St. Cybi (Cuby) founded a monastic settlement within ‘Caer Gybi,’ being born 480 AD at Callington near Plymouth. His father was a Cornish Chieftain and great grandson of Cystennin Gorneu, King Arthur’s grandfather. He was a well connected saint, his mother Gwen, was sister of Non, St. David’s mother. He decided not to follow in his family footsteps and being a chieftain and so became a Christian monk travelling to Gaul establishing religious centres with his disciples. He returned to Cornwall settled at Tregony living in a cell next to a well. Quiller-Couch (1894) notes:
“This saint, who has been called also Keby by some of his biographers, was the son of Solomon, a Christian king or chieftain of Cornwall. According to the Rev. S. Baring-Gould, Solomon was a son of Geraint, and his wife was a sister of St. Non. St.Cuby at an early age gave himself up to learning and religion ; he renounced all claim to his father’s kingdom, to which he undoubtedly had the right, in favour of his brother’s family, and settled at Tregony for a short time, after which he visited Ireland, and finally went to Anglesea, where he died.”
Traditions of the well
According to Helen Fox in her Cornish Saints and holy wells the well’s water cured TB, Scurvy and rheumatism although I am unsure where this piece of folklore is derived from. The most well-known piece is quoted by Quiller-Couch wo states that:
“The well at one time was very much respected, and treated with reverence by the neighbouring people, who believed that some dire misfortune would befall the person who should attempt to remove it. Tradition says that a ruthless fellow once went with a team of oxen for the purpose of removing the basin ; on reaching the spot one of the oxen fell down dead, which so alarmed the man that he desisted from the attempt.”
In Mrs Peel’s Our Cornish Home, it is said that the basin was broken when it was rolled down Kippiscombe by drinken workmen and it came to rest beside a cottage of an old lady who heard the Piskeys laughing over it all night.
Quiller-couch notes that:
“In spite of this tradition, however, the basin has been moved, probably when the new road was cut, and was taken to the bottom of the woods ‘on the Trenant estate ; it is now placed in Trenant Park.”

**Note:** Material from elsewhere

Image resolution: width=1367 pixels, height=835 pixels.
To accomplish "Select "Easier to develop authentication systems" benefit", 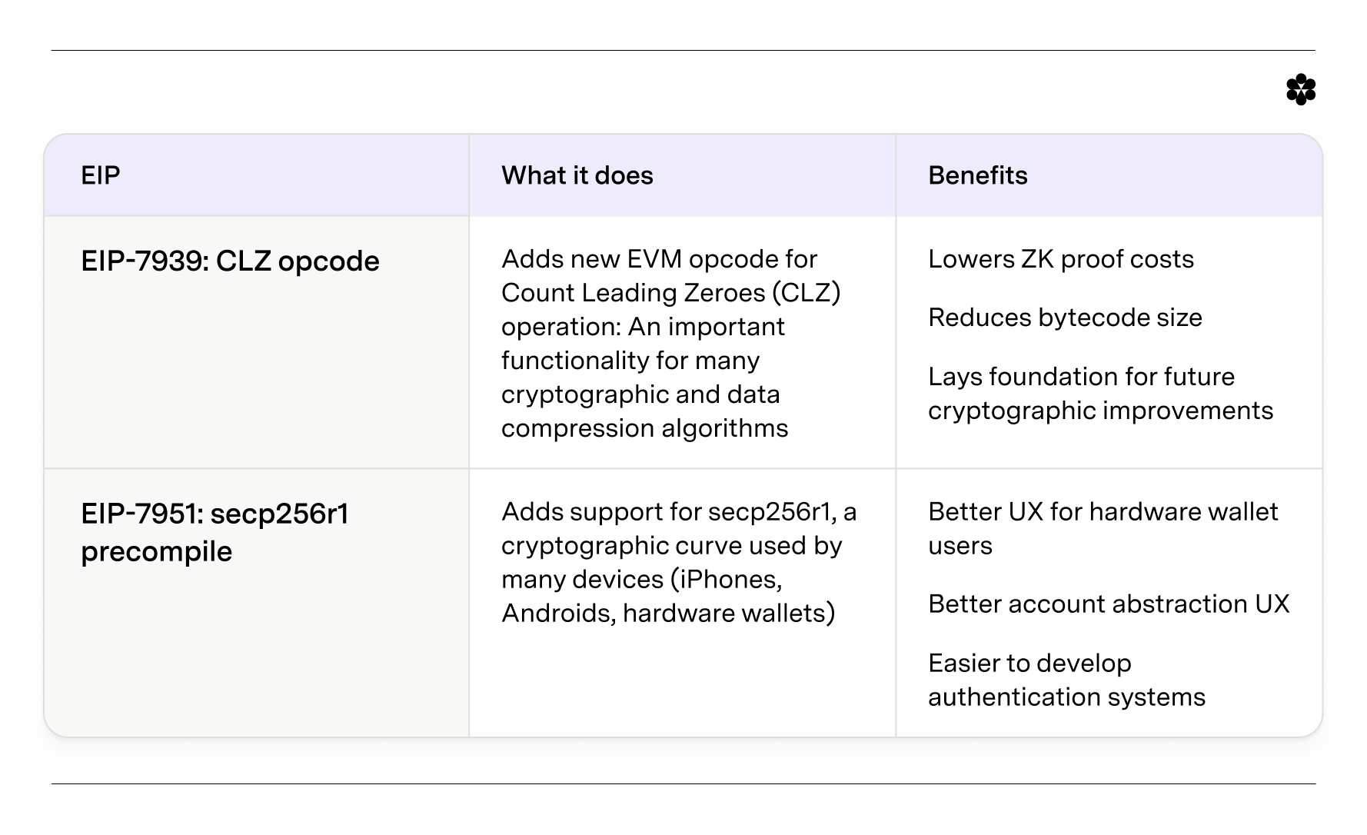I will click(x=1066, y=680).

This story of the well is told in more details in In the Old Cornwall Journal of April 1928 the story is told that so strong was the superstition attached to the basin that when the squire (Wm Peel d 1871) wished to move it into Trenant Park for preservation about 1863 he had to pledge himself firmly to provide the pensions for the families of any who fell dead before the carters would took the stone. Of this font one now must travel to the church being returned in 1959 when it returned to the parish. It is a remarkable relic with a snake, griffin and dolphin on the bowl’s rim. It certainly looks pre-medieval.
Recently as it spreads across Cornwall (and beyond) the well have become a rag well or as it might be called locally clootie well.
The well today
The well is made of granite ashlar with a gabled end and roof constructed of large blocks of granite with a rounded head arched entrance with an ancient Celtic cross above the door. There are two cells the outer one has a stone seat but its a cramped location to wait. The inner well house is built into the bank and has a round-headed arch to the inner well house room which has corbelled walls and a flat stone roof. The well is thought to be 15th century but its present state owes to be restored by a former Rector The Rev. Dr, Barrington Ward around 1822 when the nearby road was built and remains a delightfully well preserved granite well chapel. Despite being close to a road it is a peaceful spot shrouded by bushes and resembles a grotto where within you can be devoid of the world outside as it is dark; very little light penetrates through! The water now seeps from the side and flows into the floor of the second chamber. It is clear and flowing although it had a dead mole in it! Despite this it is a remarkable place.